# Sparsifying the BGE-Small Model for Embeddings

BGE models are currently state-of-the-art models for embeddings on the [MTEB Leaderboard](https://huggingface.co/spaces/mteb/leaderboard). In this notebook, we will sparsify the [bge-small-en-v1.5](https://huggingface.co/BAAI/bge-small-en-v1.5) model using [Sparsify's](https://github.com/neuralmagic/sparsify) INT8 quantization via its one-shot method. We will also evaluate its accuracy and speed improvements vs. its dense variant after sparsification.To learn more about one-shot, refer to this [guide](https://github.com/neuralmagic/sparsify/blob/main/docs/one-shot-experiment-guide.md).

In [1]:
!pip install -U deepsparse-nightly[sentence_transformers] -q
!pip install git+https://github.com/neuralmagic/sparsify.git -q
!pip install sentence-transformers evaluate -q

# Optimum DeepSparse

In order to use the Dense BGE model in Sparsify, we first have to convert it into ONNX using the Optimum DeepSparse library.

In [2]:
from optimum.deepsparse import DeepSparseModelForFeatureExtraction
from transformers.onnx.utils import get_preprocessor
from pathlib import Path

model_id = "BAAI/bge-small-en-v1.5"

# load model and convert to onnx
model = DeepSparseModelForFeatureExtraction.from_pretrained(model_id, export=True)
tokenizer = get_preprocessor(model_id)

# save onnx checkpoint and tokenizer
onnx_path = Path("bge-small-en-v1.5-dense")
model.save_pretrained(onnx_path)
tokenizer.save_pretrained(onnx_path)

Framework not specified. Using pt to export to ONNX.
Using the export variant default. Available variants are:
	- default: The default ONNX variant.
Using framework PyTorch: 2.0.0+cu117
Overriding 1 configuration item(s)
	- use_cache -> False


verbose: False, log level: Level.ERROR



('bge-small-en-v1.5-dense/tokenizer_config.json',
 'bge-small-en-v1.5-dense/special_tokens_map.json',
 'bge-small-en-v1.5-dense/vocab.txt',
 'bge-small-en-v1.5-dense/added_tokens.json',
 'bge-small-en-v1.5-dense/tokenizer.json')

# Create NPZ files

Sparsify's One-Shot is a post-training sparsification method that utilizes sampled data (~1,000 samples is satisfactory) from a calibration dataset resulting in no further training time and much faster sparsification times compared with Training-Aware Experiments.
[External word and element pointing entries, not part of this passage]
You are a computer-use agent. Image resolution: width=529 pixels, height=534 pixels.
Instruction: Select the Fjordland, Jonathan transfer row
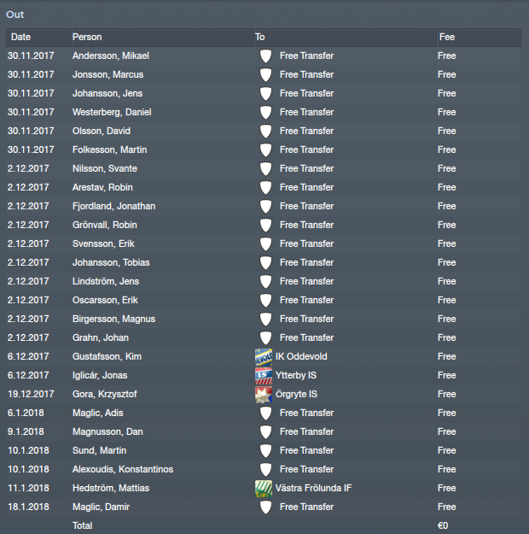pos(264,207)
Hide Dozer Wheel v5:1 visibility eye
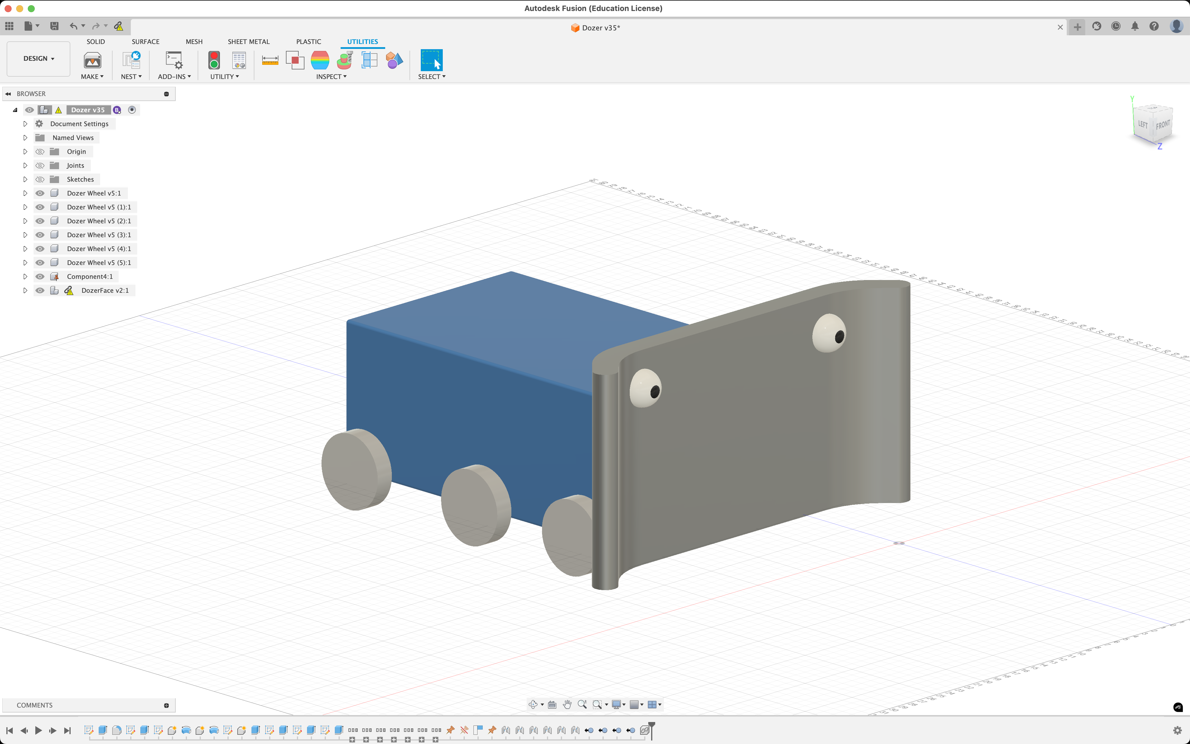Viewport: 1190px width, 744px height. click(40, 193)
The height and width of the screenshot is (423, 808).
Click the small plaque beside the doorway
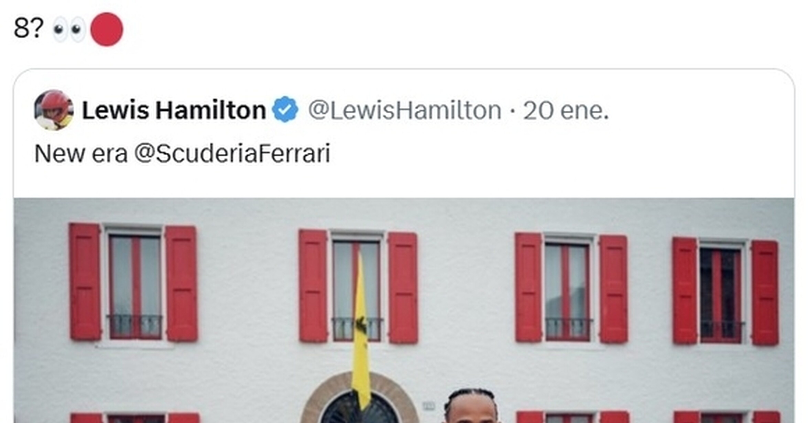428,406
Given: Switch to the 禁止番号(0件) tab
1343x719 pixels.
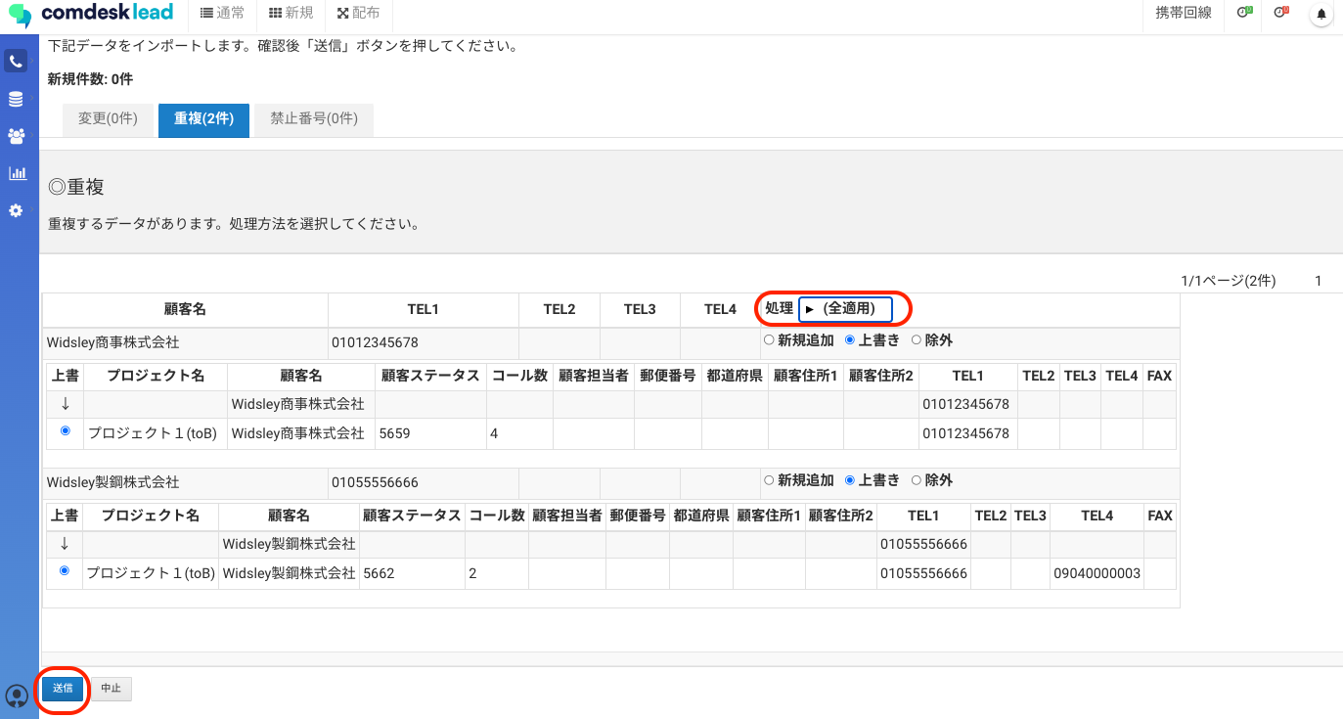Looking at the screenshot, I should [314, 119].
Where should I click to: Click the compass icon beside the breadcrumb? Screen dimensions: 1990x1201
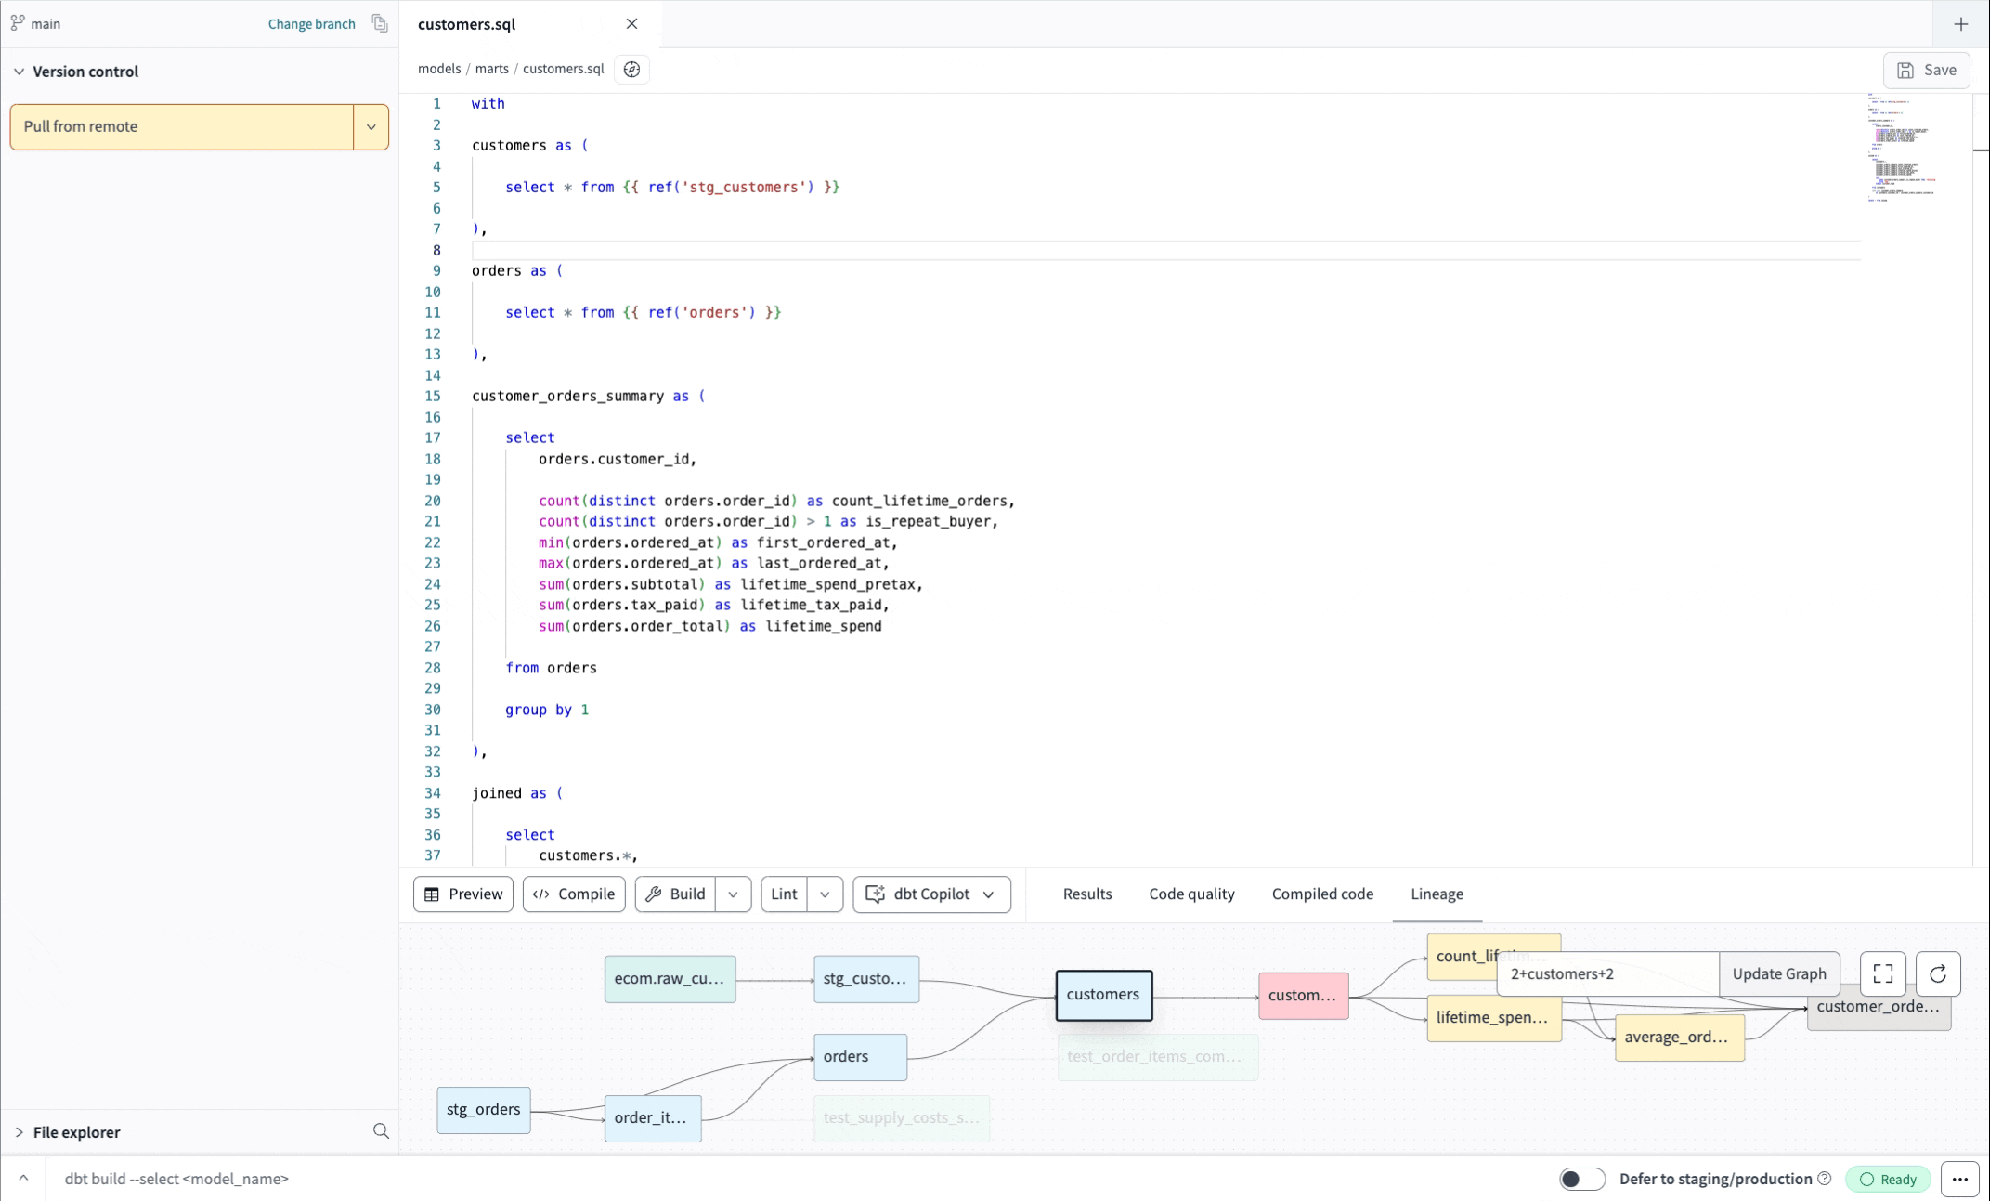631,69
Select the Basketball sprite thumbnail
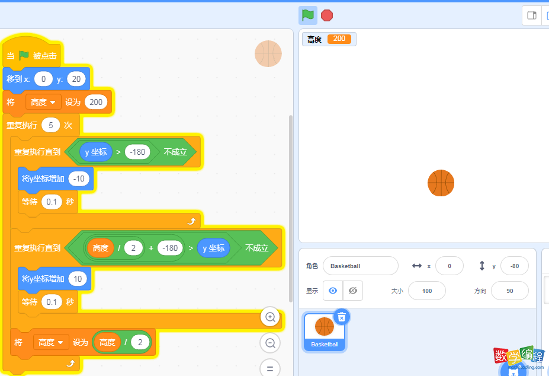The image size is (549, 376). 325,330
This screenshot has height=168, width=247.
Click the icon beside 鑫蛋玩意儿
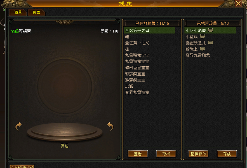[x=210, y=43]
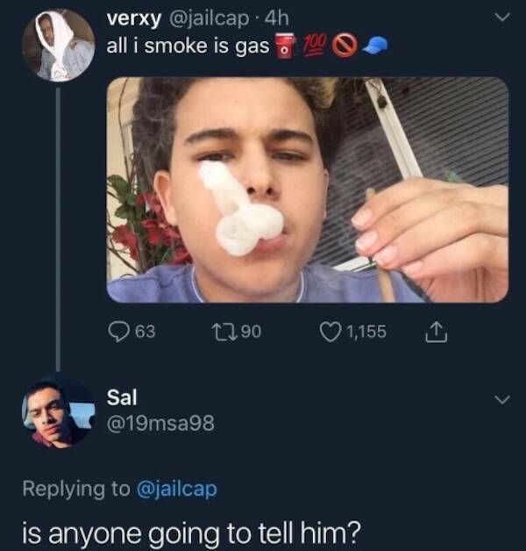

The samples need to be stored in the .npz format, which is a file format based on the NumPy library. In the BERT model architecture (such as in the BGE models), Sparsify one-shot requires the input_ids, attention_mask and token_type_ids of each data sample from your dataset to be stored as a dictionary prior to .npz storage. For more information, refer to the Sparsify guide.

For our example, we'll use the popular semantic textual similarity benchmark (stsb) dataset for calibration. Now, let's extract 1,000 samples from the train split and convert them to .npz:

In [3]:
import os
import numpy as np
from datasets import load_dataset
from sentence_transformers import InputExample

# Load the dataset
dataset = load_dataset("glue", "stsb", split="train")

# Adjusted to get the first 1000 examples
n_examples = 1000

# Create the "data" directory if it doesn't exist
if not os.path.exists('data'):
    os.makedirs('data')

# Define a function to create NPZ dictionaries
def create_npz_data(texts, index):
    # Tokenize the texts
    inputs = tokenizer(texts, padding=True, truncation=True, max_length=512, return_tensors='pt')

    # Extract input_ids, attention_mask, and token_type_ids
    input_ids = inputs['input_ids'].cpu().numpy()[0]
    attention_mask = inputs['attention_mask'].cpu().numpy()[0]
    token_type_ids = inputs.get('token_type_ids', None)
    if token_type_ids is not None:
        token_type_ids = token_type_ids.cpu().numpy()[0]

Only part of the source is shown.